Since its release on the album Same Trailer Different Park back in March 2013, the song—which champions personal choice, including on conservative bugaboos like homosexuality, church-going, and marijuana use—has garnered both praise and condemnation. Which, with lyrics like “Make lots of noise/ kiss lots of boys/ or kiss lots of girls if that’s something you’re into,” is not surprising. Jillian Mapes has a great post over on Flavorwire digging further into the song’s reception:

“Follow Your Arrow” may have received a modest amount of radio airplay — peaking at No. 43 on Billboard‘s Country Airplay chart — but it fared better on Billboard‘s Hot Country Songs chart (No. 10), which is determined by streaming and digital sales in addition to airplay. Clearly, these are stories people want to hear, even if commercial radio programmers were hesitant to offer them up. “I wish I could play that song on my station” was a sentiment echoed in various forms by country programming directors in a Billboard story from last year.
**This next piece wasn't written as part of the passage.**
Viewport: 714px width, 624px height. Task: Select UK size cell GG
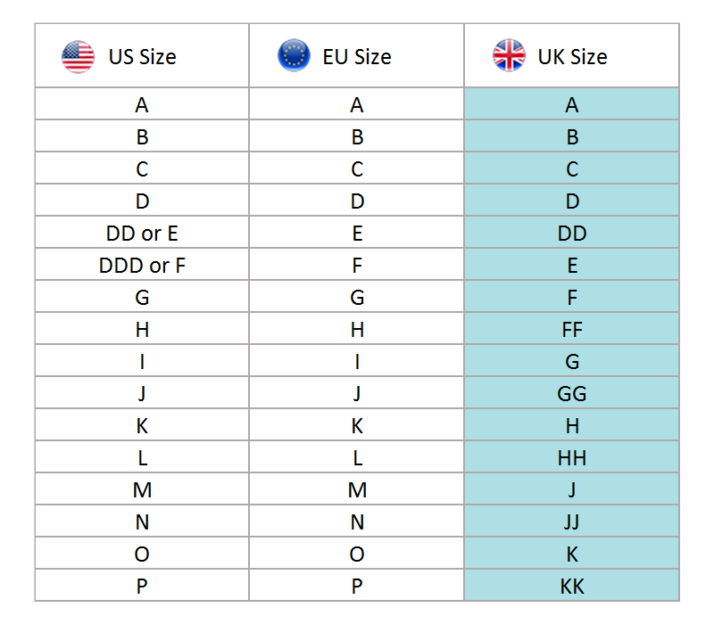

As Mapes goes on to point out, the “Arrow” win may signal the beginnings of a broader shift in country music’s approach to social issues that remain touchy in the genre’s red state homeland. But touchy or not, it’s a shift Musgraves is eager to see. When Pridesource.com asked her about the need for country to embrace the LGBTQ community, she was crystal clear:

It never happens and I’m sick of it. It’s ridiculous. Whether or not you agree with gay marriage or the fact that people don’t choose to be gay, we share the same emotions, needs and wants. I just think that everyone should be included in that. It’s definitely time.